The kedavra part of the curse also bears a phonetic similarity to the word cadaver, meaning dead body. The Romanian translation of the Harry Potter books reflects this similarity, and Rowling may have been inspired by it when she came up with the name of the Killing Curse.
Rowling, at the Edinburgh Book Festival in August, 2004, said that avada kedavra is an ancient spell in Aramaic meaning “let the thing be destroyed” and was used to cure diseases by destroying the illness. She turned this meaning around, she said, to make it her own.

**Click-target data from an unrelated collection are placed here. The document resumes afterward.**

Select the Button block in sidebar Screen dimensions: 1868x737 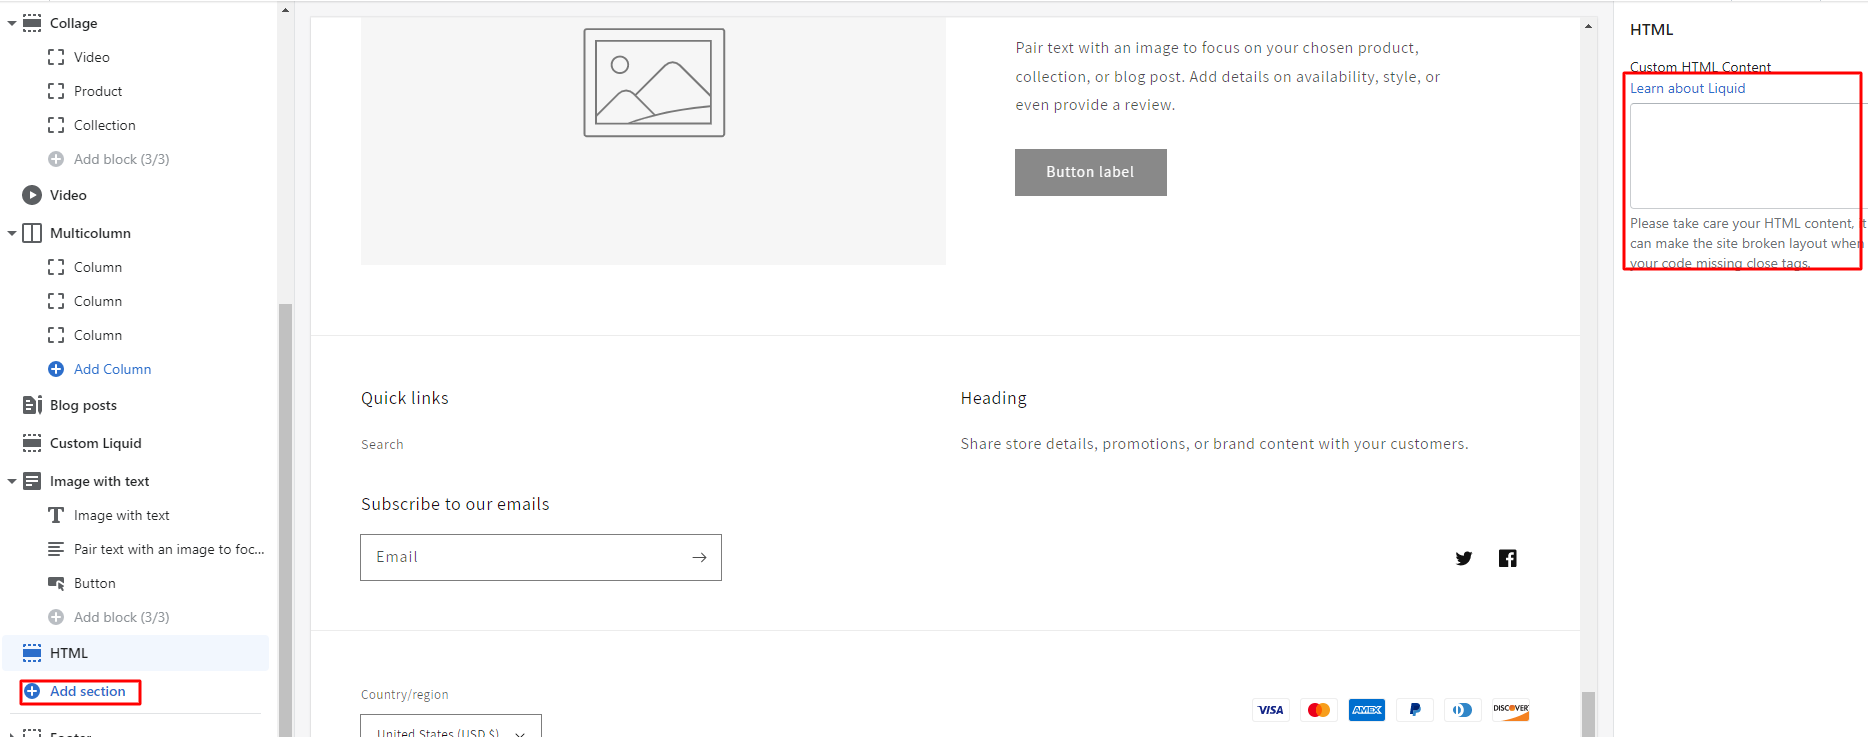click(94, 583)
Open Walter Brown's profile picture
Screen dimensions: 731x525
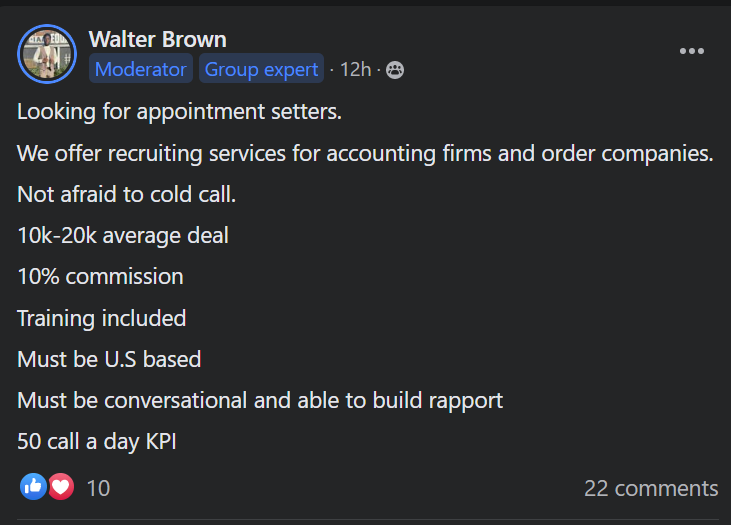pyautogui.click(x=47, y=54)
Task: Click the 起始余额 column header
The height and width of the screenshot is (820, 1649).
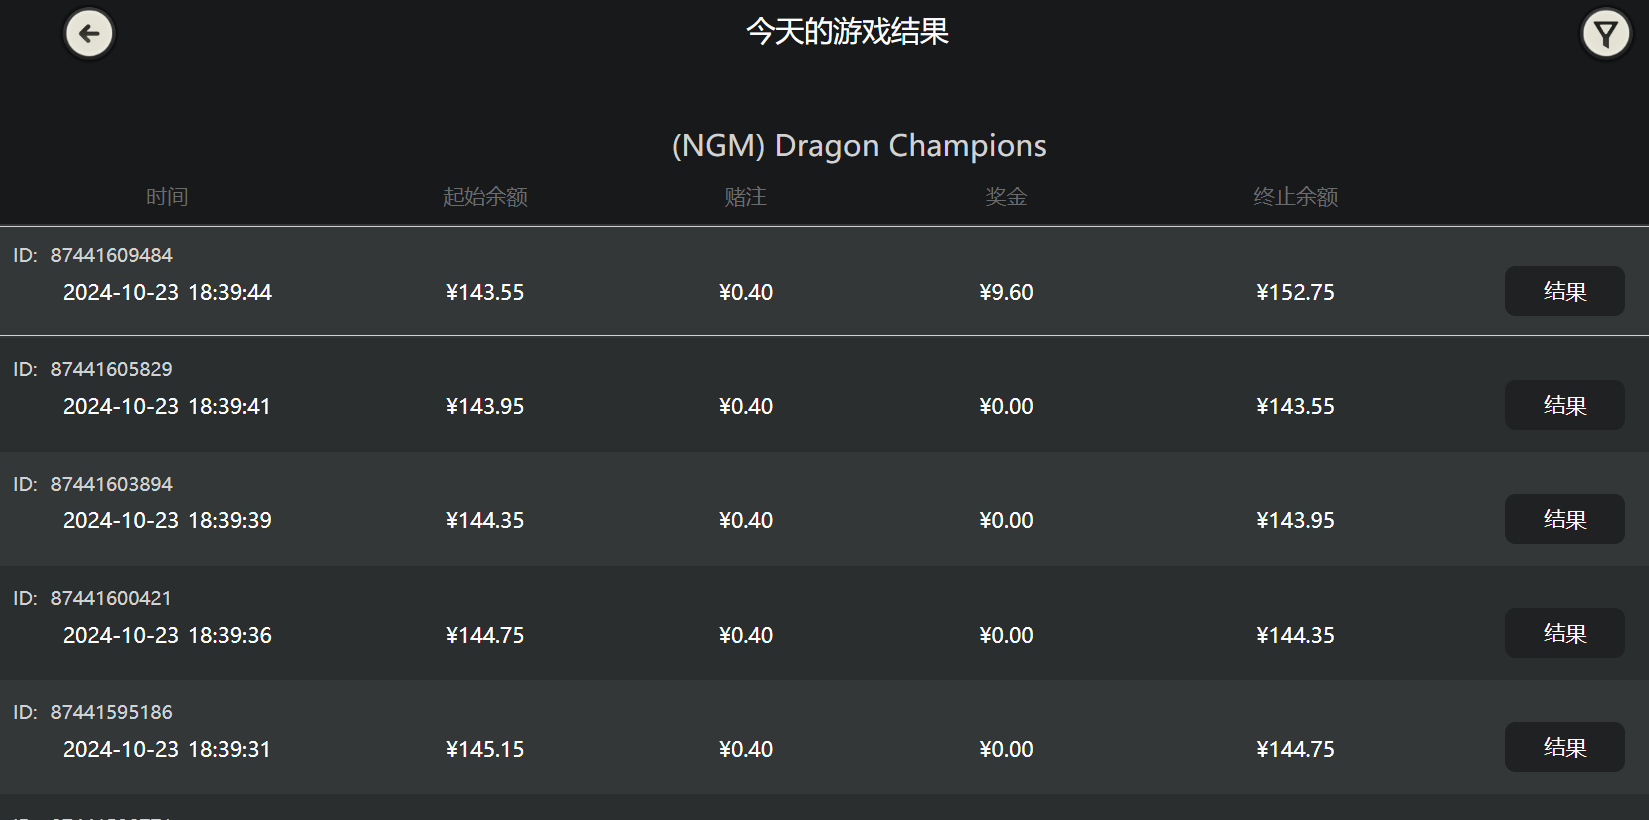Action: coord(485,197)
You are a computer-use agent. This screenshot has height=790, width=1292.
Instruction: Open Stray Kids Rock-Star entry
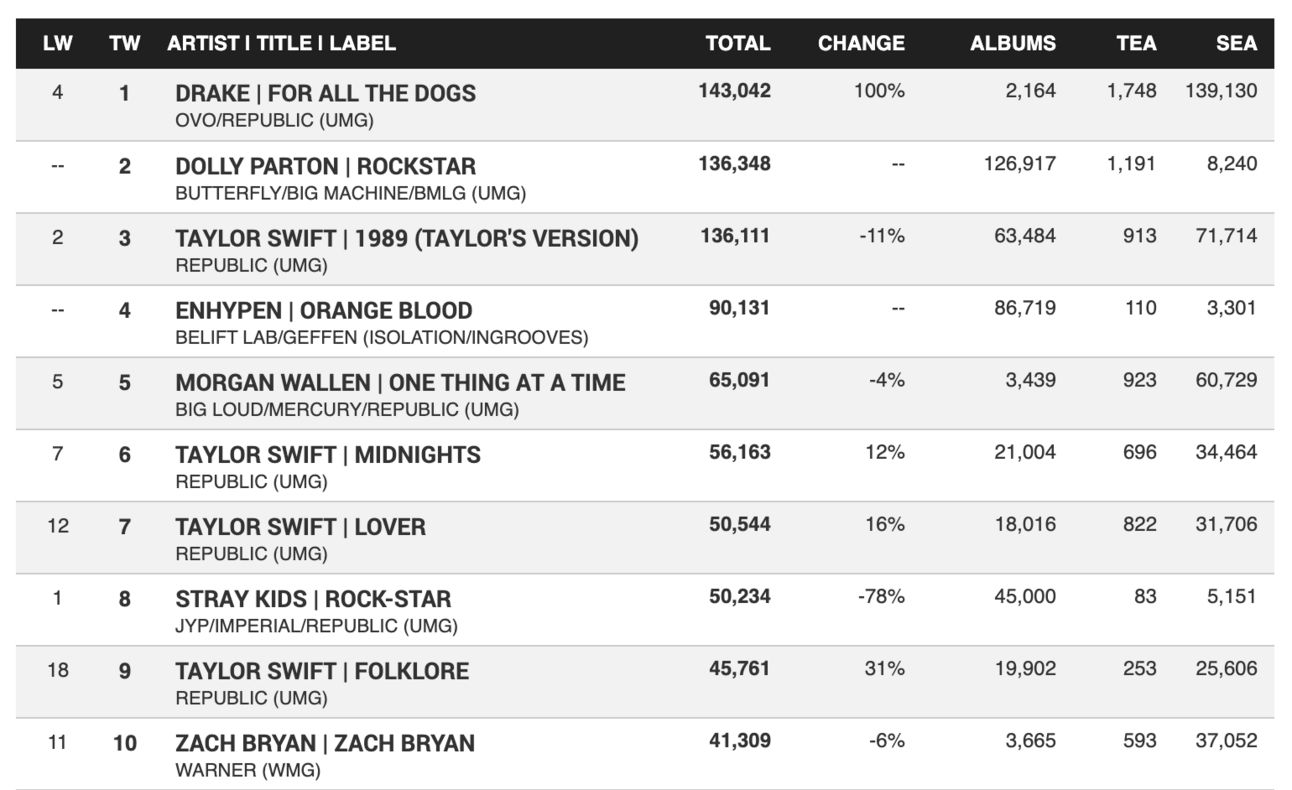click(313, 599)
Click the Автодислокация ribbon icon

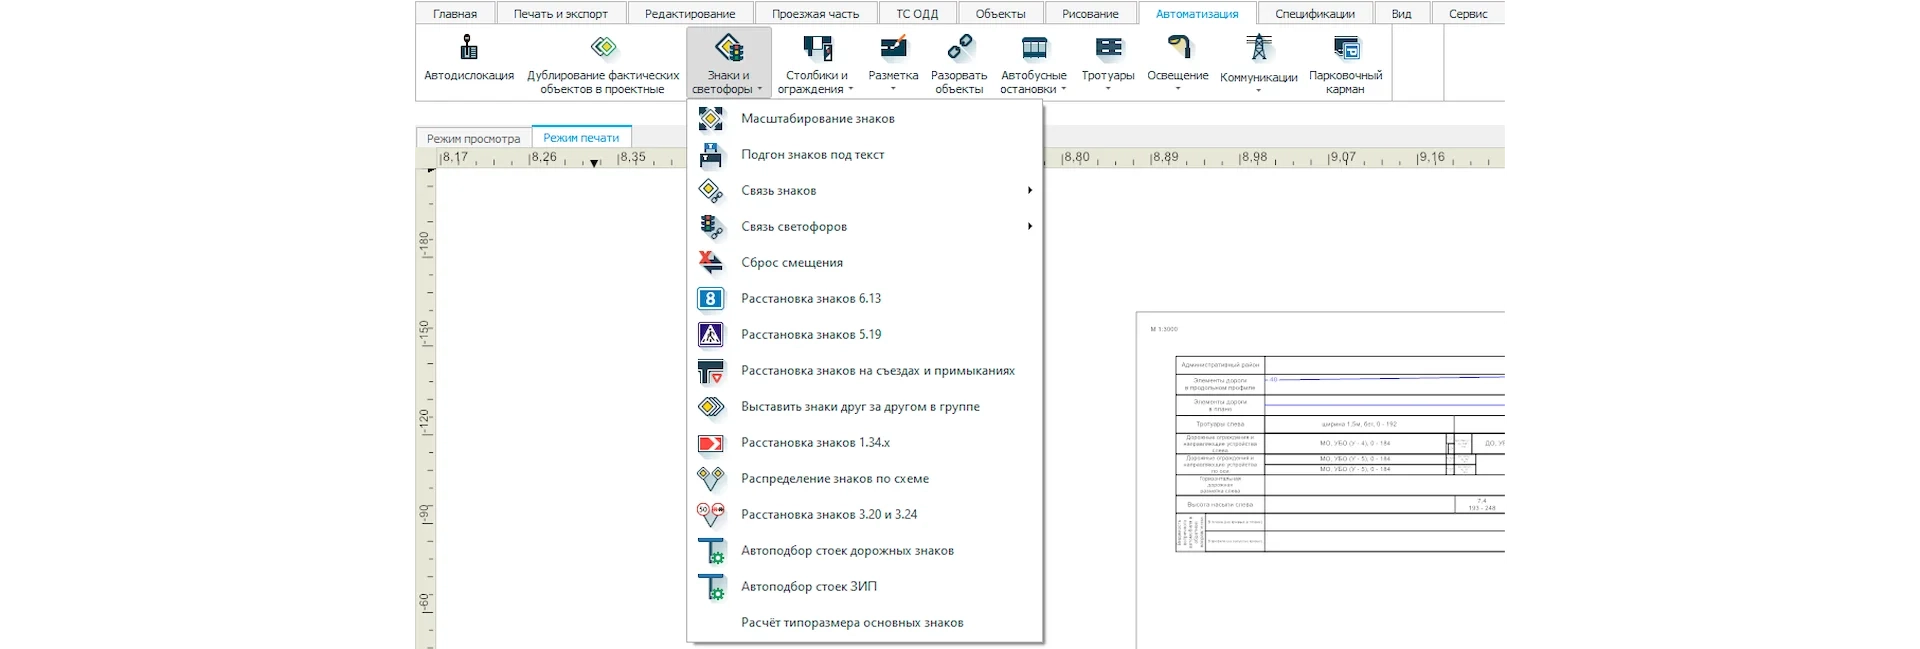468,48
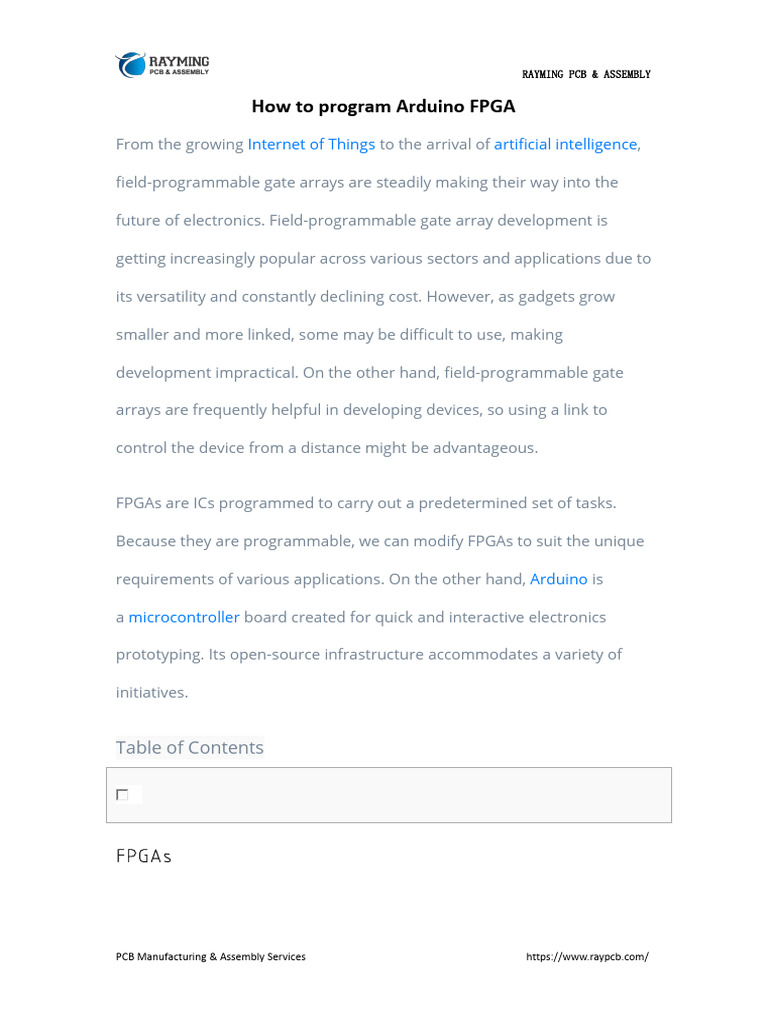Click the word 'initiatives.' in the second paragraph

(152, 692)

In the The Magical Worlds of Harry Potter by David Colbert, the same explanation is given.
The name of this curse is related to the popular “mumbo-jumbo” magical phrase Abracadabra, which is actually of Aramaic origin: abhadda kedhabhra, meaning “disappear like this word”. Alternatively, the Aramaic words translate as “I create as I speak”.
Unfortunately, the Oxford English Dictionary and several other standard etymology dictionaries disagree. Wikipedia aslo cites as the source for the Aramaic origin, but this is a folk etymology that, so far, has no basis in linguistics or philology.
All that notwithstanding, the Unforgivable Curses are aptly named. Their use in Harry Potter and the Order of the Phoenix in the battle at the Ministry of Magic shows just how devastating they can be, and how the fear they inspire is justified.